Whilst you are thinking about that, here are a few gigs you might want to go to. Tonight at The Victoria, auralcandy and friends are at The Victoria. Those purveyors of pick and mix, guerrillas of genre and lyrical libertines, auralcandy (a band so poor that they can’t even afford a capital letter) are joined by Minnie Birch and David Bowmer. Minnie describes her style as “dreary folk pop music” though this is music that has enabled her to open for the likes of Joan Armatrading so I suspect a certain amount of self-deprecation is at work. Dave Bowmer plays a strange device called a Chapman Stick and through this, live looping and percussion from David Holmes they create wonderful dance driven surf soundtracks. Intriguing!

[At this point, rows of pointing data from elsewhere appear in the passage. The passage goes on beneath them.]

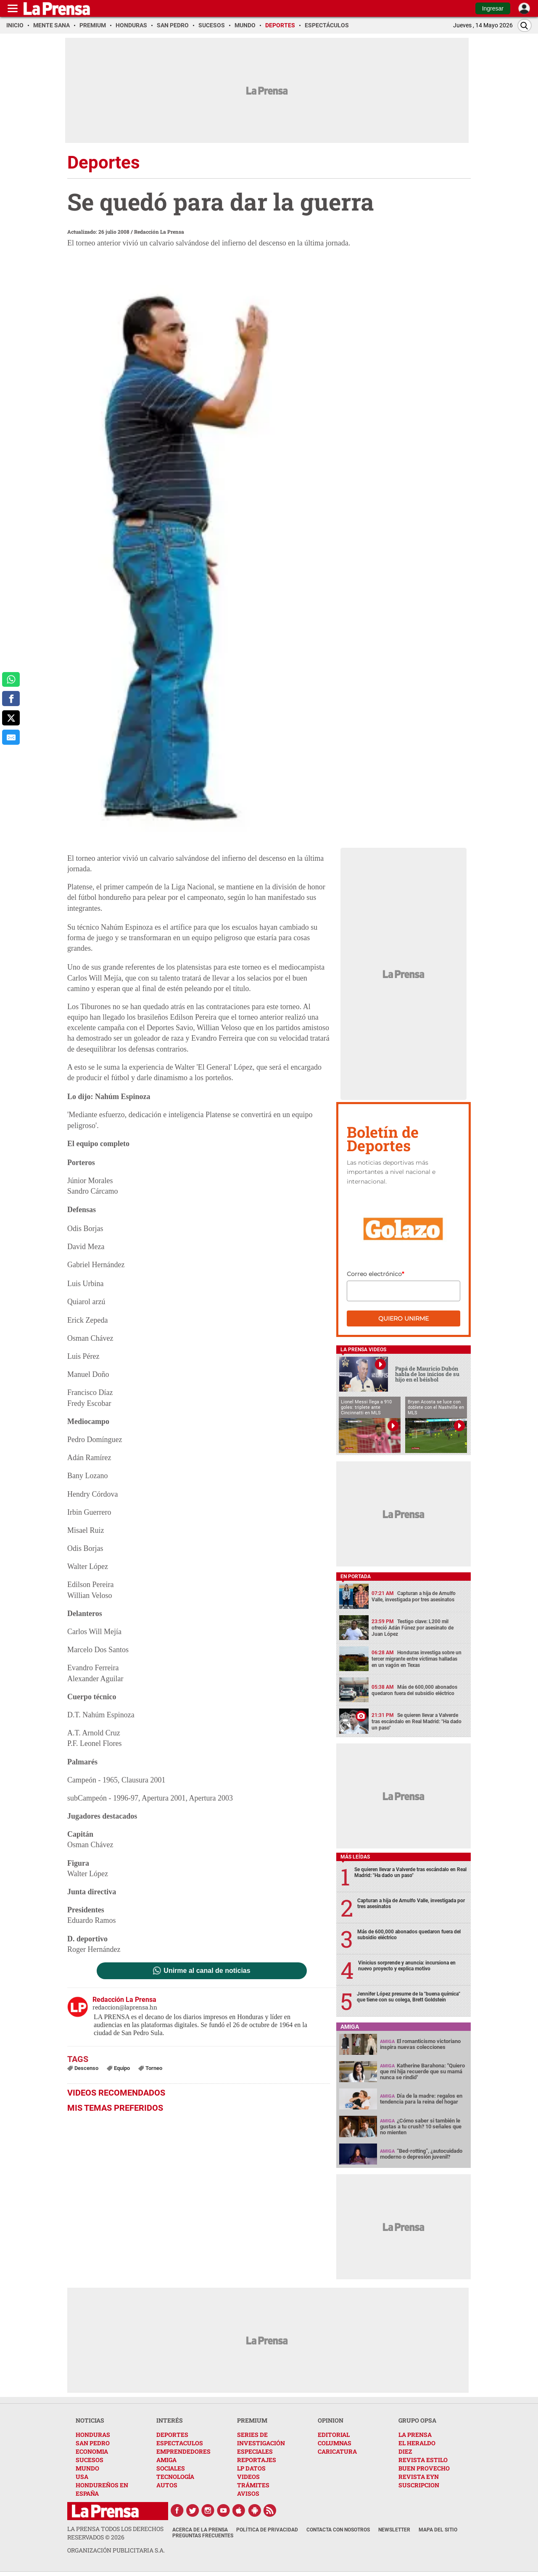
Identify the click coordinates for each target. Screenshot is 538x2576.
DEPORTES (172, 2435)
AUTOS (166, 2485)
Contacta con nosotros (338, 2530)
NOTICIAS (90, 2420)
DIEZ (405, 2451)
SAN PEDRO (93, 2443)
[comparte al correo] (11, 737)
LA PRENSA (415, 2435)
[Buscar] (524, 25)
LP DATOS (251, 2468)
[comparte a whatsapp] (11, 679)
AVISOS (248, 2493)
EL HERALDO (416, 2443)
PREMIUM (252, 2420)
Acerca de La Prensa (200, 2530)
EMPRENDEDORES (183, 2451)
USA (82, 2477)
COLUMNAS (334, 2443)
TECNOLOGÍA (175, 2477)
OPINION (330, 2420)
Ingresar (493, 8)
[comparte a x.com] (11, 717)
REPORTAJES (256, 2460)
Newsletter (394, 2530)
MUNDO (87, 2468)
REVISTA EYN (418, 2477)
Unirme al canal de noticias (207, 1970)
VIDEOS (248, 2477)
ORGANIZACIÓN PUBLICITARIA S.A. (116, 2550)
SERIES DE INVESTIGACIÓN (261, 2439)
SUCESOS (89, 2460)
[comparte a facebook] (11, 698)
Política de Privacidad (267, 2530)
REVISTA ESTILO (423, 2460)
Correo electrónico (375, 1274)
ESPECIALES (255, 2451)
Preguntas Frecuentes (202, 2536)
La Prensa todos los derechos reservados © (115, 2533)
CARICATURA (337, 2451)
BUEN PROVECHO (424, 2468)
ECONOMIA (92, 2451)
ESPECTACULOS (179, 2443)
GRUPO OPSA (417, 2420)
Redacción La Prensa (159, 231)
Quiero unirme (403, 1318)
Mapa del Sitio (438, 2530)
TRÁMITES (253, 2485)
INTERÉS (169, 2420)
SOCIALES (170, 2468)
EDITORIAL (334, 2435)
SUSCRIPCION (418, 2485)
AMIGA (166, 2460)
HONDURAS (93, 2435)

Anglo-Swedish blues maestro, Krissy Matthews just goes from strength to strength. Having played festivals the length and breadth of Europe and in places as iconic as The 100 Club and The Cavern, the fact that you can get to watch him for free at The Beehive is a chance not to be passed up.
Friday is the busy one this week but with a wide range of genres up for grabs there is something for everyone. In the name of balance I should mention that the human six-pack, Peter Andre, is at the Oasis playing a selection of his hit! X-Factor fabrication The Risk and Sam Gray support. (Can you tell I typed that through gritted teeth?)
If you do want a proper live experience that is all about the dance floor groove then a better option is The Funk’daMentals at The Victoria an awesome and accomplished band playing the funkiest tunes from James Brown to Jamiroquai and from Rose Royce to The Sugarhill Gang.
In the worthy causes department, The Furnace are hosting The Empower and Swindon Street Pastors Charity Gig. Music comes in the form of The Graham Mack Rock Band, Starlight City, plus Gambian drummers and acoustic sets. Meanwhile returning after more than a week away, Josie and The Outlaw will be treating The Rolleston to their trademark rockabilly, R’n’B and old school rock and roll.
Forget The Black Keys, The White Stripes and The Kills, the only two-piece band that matters are in town on Saturday. If drum and bass driven punk, shouty vocals delivering lyrics that wander between poignant and just plain dumb are your thing, then get up to The Victoria for 2 Sick Monkeys (pictured), the best thing to come out of Wootton Bassett since the 55A bus service. Headlining are The Nomarks – maximum ska!
Ending, as we often do, at The Running Horse on Wednesday and I highly recommend you check out the reflective, dark and bittersweet melodies of Ells Ponting and the raw, funky acoustic blues of Jim Blair, a real mid-week oasis of talent.